Otro día comimos en el mismo bar, un mediodía no menos estival. Esta vez venían José Suárez, el antaño crítico del “El País”, ameno escritor y contertulio siempre, y García Borrega, sabio mejicano, que guarda una memoria de haciendas vacías por la Revolución e insurrecciones cristeras, a despecho de su actual residencia en la comarca de la Alcarria, ayuna de zapatistas y dioses aztecas adoptados por el santoral católico.

Terminamos hablando de ese instante, fugitivo, en que el toreo aún antiguo y esforzado de Juan Belmonte se convierte en el toreo, ligado y sin esfuerzo, que en la posguerra personalidades como la de Manolete iban a convertir en canónico.
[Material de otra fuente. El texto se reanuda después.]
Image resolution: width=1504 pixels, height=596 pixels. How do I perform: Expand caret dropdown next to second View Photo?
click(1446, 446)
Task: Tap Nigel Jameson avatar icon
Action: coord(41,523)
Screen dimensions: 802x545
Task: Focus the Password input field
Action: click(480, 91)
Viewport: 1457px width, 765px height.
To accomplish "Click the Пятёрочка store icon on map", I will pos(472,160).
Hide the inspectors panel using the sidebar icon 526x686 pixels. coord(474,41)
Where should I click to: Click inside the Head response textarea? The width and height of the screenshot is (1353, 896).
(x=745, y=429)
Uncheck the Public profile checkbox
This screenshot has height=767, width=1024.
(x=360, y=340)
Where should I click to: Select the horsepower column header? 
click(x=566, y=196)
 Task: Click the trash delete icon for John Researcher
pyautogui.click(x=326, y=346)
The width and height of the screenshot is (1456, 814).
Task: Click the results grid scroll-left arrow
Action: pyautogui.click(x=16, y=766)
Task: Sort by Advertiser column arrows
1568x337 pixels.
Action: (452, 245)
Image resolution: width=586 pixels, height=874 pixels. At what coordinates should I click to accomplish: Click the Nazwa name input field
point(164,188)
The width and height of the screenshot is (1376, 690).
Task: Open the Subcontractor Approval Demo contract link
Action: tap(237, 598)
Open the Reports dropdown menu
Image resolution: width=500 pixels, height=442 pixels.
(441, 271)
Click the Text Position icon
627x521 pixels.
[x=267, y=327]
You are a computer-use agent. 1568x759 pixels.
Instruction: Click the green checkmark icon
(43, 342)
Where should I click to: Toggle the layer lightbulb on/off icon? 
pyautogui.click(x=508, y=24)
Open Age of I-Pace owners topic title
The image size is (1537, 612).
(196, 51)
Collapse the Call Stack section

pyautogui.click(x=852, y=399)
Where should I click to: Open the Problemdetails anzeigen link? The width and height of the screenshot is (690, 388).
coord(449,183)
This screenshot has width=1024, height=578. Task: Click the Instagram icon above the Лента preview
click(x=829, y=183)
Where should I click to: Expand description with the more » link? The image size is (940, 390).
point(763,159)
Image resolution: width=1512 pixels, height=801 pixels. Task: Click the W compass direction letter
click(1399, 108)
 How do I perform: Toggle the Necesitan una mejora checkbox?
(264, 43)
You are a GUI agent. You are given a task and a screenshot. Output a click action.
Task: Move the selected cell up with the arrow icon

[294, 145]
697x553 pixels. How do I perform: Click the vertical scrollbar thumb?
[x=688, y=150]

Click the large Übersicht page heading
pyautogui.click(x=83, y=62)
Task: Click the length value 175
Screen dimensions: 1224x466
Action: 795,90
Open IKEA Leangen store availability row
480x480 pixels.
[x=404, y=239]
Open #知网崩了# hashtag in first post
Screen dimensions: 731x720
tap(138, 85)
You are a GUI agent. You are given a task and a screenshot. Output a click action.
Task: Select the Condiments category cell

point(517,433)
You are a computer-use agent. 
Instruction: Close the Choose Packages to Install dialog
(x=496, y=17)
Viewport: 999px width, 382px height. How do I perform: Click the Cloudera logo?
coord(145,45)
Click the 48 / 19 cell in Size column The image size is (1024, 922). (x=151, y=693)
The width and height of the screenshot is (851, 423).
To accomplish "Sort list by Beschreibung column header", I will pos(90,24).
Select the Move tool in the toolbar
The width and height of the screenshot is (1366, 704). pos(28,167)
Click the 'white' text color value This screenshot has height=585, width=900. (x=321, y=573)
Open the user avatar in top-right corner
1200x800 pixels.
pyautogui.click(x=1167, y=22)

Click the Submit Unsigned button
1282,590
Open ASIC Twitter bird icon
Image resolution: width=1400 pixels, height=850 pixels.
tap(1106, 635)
En algún momento debió de producirse la transformación… Pepe Alameda, conveníamos, señalaba ésta en la famosa tarde de la faena de Manolo Chicuelo a Corchaíto, la de los naturales ligados en el ruedo de la carretera de Alcalá – la que Gregorio Corrochano, tajante crítico del ABC de entonces, no supo o no quiso ver.

Pero nosotros buscamos siempre toreros más raros, instantes que, sentimos, la crítica no supo reconocer en su momento – y que, curiosamente sí recoge Eladio Amorós en un somero prólogo a su “El toro charro”, un breve libro de 1942. Como Victoriano de la Serna“el que le bajó las manos a Belmonte”–, el efímero Juan Luis de la Rosa o el desgraciado Manolo Granero, cuya deslumbrante carrera termina a los veinte años, después de que el público hubiera afirmado que veían de nuevo a Joselito el Gallo, cuya ausencia no fue nunca superada.

En algún momento, aún no sabemos cuál, convenimos, el toreo había cambiado. A los postres, se levantó un señor gordo y cortés, natural de El Tiemblo nos dijo, que comía en una mesa cercana con su mujer, no menos gorda y educada, y una joven que prometía la misma hermosura, y nos agradeció la comida que, según él, le habíamos dado hablando de leyendas que guardaba en su memoria, por haberlas leído, y de las que no había oído hablar en años. Se despidió cortésmente y vimos que nos había invitado a los cafés. Nuestro amable comensal, comentamos luego, guardaba un mundo remoto, también, distante de las celebraciones dominicales, y era, de nuevo, otro aficionado secreto. Esta vez de El Tiemblo, ancestral villa entre montes y viñas arruinadas, como la describió alguno.